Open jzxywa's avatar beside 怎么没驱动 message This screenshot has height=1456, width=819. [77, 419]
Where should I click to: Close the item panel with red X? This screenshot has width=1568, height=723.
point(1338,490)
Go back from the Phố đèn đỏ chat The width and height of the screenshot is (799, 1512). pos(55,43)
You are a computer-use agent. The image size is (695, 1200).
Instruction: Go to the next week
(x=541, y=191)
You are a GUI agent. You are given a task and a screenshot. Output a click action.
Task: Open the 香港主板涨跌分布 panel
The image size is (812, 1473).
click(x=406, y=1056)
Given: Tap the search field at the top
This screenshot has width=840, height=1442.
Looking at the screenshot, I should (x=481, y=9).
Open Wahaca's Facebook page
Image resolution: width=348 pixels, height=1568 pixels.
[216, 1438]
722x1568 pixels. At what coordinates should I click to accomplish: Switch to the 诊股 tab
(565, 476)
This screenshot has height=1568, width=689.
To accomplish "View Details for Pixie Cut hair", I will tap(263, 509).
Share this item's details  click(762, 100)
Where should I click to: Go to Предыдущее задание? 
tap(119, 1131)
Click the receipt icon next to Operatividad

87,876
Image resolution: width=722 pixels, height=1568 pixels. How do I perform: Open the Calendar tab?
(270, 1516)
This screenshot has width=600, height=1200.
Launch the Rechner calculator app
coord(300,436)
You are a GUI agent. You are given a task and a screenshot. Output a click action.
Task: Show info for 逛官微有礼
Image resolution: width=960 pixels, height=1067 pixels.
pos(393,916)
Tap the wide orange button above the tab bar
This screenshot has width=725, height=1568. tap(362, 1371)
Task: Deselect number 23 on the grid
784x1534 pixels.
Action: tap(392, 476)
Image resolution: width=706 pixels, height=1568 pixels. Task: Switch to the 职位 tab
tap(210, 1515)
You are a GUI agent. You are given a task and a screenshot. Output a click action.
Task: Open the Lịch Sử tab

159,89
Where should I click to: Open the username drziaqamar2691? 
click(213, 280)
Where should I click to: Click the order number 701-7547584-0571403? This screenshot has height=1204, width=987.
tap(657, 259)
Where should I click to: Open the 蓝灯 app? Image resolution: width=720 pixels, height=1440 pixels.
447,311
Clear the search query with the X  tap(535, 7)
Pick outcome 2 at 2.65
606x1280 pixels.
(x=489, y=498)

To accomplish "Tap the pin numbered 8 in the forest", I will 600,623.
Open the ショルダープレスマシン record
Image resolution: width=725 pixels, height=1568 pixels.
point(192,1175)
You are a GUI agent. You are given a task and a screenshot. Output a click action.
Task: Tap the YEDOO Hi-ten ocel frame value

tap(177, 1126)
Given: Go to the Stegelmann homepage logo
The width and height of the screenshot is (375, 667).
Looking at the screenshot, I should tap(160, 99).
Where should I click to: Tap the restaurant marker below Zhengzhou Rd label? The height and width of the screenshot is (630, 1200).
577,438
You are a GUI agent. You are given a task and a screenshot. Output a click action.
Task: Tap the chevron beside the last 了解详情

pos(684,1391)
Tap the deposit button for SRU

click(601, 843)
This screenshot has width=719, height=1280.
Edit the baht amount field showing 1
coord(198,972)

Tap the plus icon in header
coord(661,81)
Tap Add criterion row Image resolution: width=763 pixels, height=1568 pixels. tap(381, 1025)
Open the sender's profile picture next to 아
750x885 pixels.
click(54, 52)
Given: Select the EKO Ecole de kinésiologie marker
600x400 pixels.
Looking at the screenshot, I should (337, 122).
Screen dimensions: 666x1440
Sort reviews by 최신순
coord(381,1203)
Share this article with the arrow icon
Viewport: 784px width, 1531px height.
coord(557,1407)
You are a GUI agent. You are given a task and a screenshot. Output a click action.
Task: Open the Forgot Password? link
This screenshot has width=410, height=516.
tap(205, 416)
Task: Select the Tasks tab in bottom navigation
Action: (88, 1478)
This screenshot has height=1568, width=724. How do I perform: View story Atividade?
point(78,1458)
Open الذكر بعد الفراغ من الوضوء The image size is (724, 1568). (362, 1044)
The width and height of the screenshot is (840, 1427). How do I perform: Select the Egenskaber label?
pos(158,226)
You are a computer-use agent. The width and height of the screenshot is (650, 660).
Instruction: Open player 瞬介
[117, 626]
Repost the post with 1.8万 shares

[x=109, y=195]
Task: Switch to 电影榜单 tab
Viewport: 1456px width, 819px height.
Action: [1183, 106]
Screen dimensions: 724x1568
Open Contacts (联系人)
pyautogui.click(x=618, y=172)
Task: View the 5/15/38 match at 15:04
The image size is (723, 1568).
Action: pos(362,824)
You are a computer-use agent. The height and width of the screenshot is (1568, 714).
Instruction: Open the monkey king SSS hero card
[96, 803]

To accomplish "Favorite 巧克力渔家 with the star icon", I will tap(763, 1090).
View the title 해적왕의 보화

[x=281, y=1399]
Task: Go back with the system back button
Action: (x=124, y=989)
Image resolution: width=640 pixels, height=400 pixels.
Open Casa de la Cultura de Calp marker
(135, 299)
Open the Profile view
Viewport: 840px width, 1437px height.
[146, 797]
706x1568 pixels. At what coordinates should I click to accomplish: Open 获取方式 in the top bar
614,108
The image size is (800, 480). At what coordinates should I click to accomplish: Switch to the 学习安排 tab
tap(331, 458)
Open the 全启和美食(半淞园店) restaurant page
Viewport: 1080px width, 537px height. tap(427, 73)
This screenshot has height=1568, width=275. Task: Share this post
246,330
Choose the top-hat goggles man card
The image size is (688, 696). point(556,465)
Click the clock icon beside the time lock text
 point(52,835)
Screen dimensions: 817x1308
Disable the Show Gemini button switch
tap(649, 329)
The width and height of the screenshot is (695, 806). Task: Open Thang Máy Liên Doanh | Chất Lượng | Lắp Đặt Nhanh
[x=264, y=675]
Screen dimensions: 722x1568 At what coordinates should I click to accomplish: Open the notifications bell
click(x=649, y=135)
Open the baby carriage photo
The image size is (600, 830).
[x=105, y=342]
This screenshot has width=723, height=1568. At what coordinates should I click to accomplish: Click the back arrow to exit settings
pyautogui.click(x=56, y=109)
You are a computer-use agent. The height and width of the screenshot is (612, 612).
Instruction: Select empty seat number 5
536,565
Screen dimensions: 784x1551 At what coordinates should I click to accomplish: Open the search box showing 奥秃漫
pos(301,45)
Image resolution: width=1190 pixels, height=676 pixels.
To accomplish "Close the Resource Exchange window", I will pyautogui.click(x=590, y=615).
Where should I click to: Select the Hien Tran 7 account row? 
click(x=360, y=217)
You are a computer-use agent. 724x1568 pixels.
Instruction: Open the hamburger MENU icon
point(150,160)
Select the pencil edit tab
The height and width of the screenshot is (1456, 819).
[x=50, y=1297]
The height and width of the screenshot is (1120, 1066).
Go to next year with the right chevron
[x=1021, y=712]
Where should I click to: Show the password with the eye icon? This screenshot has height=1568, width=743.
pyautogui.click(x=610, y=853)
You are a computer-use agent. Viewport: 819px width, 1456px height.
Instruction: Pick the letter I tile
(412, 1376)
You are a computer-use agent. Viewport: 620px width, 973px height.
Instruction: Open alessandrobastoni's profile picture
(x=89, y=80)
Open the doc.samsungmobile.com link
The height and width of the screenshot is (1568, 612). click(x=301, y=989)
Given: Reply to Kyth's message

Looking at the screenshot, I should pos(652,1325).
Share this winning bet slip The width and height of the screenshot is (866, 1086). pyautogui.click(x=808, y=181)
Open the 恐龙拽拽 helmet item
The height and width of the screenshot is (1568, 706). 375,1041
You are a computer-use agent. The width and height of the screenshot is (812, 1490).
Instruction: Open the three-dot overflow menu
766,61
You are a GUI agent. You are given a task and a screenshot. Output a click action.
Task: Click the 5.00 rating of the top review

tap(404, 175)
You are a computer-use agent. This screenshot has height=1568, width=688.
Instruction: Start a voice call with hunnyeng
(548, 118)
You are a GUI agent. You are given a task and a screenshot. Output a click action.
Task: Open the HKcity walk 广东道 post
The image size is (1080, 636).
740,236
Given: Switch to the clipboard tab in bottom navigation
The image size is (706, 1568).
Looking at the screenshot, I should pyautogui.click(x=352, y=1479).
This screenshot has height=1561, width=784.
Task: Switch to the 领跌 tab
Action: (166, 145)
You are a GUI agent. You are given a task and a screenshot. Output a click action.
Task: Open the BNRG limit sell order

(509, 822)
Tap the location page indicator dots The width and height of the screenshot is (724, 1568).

--*--

| OBJETIVO INDICADO |
Copia sin cambios las filas de arriba, empezando por la fila que contiene "Screen dimensions: 666x1440" y siguiendo hasta la fila que contiene "coord(557,1407)", ambas incluidas.

| SALIDA DE LA TAREA |
Screen dimensions: 666x1440
Sort reviews by 최신순
coord(381,1203)
Share this article with the arrow icon
Viewport: 784px width, 1531px height.
coord(557,1407)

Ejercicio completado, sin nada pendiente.